Submitted into Contest #100 in response to: Start or end your story with two characters sitting down for a meal.... view prompt


Christian Fiction Inspirational

He had been taught that bread unshared is bread unblessed when someone else is hungry, whether man or beast, friend or stranger.

The Wedding


Dorothy West

She was an exemplary chef, a graduate of one of the finest cooking schools in France. In her spacious kitchen with its mosaic tiled floors and jewel toned backsplash, the delectable smell of duck a l' orange permeated the air. Green beans with almonds, crab salad, and chilled wine completed the menu. The oval shaped cherry oak table in the extensive dining room, covered with an ecru laced tablecloth, had been meticulously set. Silverware embossed with tiny golden grapes on the handles, laid gracefully on the sides of the fine china floral plates. Crystal goblets lined with golden rims, stood adjacent to the carefully folded lace napkins.
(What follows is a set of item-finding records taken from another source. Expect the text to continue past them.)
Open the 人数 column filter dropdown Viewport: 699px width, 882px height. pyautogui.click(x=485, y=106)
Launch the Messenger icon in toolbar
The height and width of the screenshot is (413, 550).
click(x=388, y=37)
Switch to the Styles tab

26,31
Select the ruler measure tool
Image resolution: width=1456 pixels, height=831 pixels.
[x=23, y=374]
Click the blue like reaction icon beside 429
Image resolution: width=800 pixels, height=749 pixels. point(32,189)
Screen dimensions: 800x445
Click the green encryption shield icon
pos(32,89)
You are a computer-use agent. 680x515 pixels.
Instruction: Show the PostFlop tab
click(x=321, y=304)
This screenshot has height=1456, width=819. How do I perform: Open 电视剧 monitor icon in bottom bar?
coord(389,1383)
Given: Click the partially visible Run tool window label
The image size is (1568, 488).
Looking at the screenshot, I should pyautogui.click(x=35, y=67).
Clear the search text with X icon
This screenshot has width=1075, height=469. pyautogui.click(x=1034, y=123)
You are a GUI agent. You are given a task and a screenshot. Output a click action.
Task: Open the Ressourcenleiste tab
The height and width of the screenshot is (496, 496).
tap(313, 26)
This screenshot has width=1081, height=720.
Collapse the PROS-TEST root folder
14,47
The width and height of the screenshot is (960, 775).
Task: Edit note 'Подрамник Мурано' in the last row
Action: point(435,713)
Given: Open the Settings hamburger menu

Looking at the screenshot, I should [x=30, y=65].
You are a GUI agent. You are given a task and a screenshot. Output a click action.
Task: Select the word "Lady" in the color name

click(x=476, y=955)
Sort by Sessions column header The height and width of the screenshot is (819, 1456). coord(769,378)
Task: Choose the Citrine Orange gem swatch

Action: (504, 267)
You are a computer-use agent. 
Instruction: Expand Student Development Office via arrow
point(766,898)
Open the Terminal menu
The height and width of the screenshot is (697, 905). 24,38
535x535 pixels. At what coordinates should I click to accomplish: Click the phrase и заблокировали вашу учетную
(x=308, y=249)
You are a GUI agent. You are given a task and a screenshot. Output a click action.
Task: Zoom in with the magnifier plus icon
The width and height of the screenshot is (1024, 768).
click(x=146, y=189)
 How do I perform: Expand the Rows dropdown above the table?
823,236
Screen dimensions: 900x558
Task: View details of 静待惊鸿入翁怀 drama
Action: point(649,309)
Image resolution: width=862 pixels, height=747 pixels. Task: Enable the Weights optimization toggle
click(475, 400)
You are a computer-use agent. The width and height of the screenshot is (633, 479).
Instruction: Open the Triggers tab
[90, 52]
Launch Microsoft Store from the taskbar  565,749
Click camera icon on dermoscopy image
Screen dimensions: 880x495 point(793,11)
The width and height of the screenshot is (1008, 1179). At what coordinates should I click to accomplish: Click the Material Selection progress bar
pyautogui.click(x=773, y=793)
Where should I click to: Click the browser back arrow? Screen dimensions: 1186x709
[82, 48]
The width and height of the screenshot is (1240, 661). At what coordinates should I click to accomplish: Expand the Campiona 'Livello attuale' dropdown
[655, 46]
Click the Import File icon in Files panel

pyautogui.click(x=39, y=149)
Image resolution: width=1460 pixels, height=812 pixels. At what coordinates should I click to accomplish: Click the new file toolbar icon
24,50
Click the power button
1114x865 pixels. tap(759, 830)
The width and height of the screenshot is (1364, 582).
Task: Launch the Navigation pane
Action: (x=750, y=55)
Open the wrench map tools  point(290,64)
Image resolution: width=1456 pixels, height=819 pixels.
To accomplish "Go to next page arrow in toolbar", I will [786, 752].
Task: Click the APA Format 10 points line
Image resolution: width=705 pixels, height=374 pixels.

She surveyed the ornately decorated dining room like a general inspecting his artillery. Knowing that part of being the wife of a possible partner in one of the most prestigious law firms in the state, meant many dinners like this, would be a requirement. Before going to her bedroom to get dressed, she took a quick peek in the oven to make sure the cream cheese puffs weren't burning. After a quick shower, she slipped on her classic black dress, applied a red lip to her flawless makeup, and fastened her diamond watch that matched her earrings.

The couples invited to dinner tonight would be scrutinizing her every move. How she dressed, the home they lived in and the meal she served. The wives, like hornets with stingers, were notorious for making life miserable. One false move and you would be stung. Her nerves began to quiver and a glass of wine began to sound like an antidote, when the ringing of the doorbell startled her. Glancing at her watch, it was too early for the guests. They weren't arriving for another hour. Putting the lid back on the wine canister, she hurried to the door.

Standing in the frame, as she opened the door, was her uncle. Small in stature, wearing a rumpled dusty jacket, he gave her a weary smile. The lines on his tired face exposed hardship and sadness. It was a sadness she was too preoccupied to notice.

"Uncle," she stammered, trying to collect herself. "What are you doing in town?"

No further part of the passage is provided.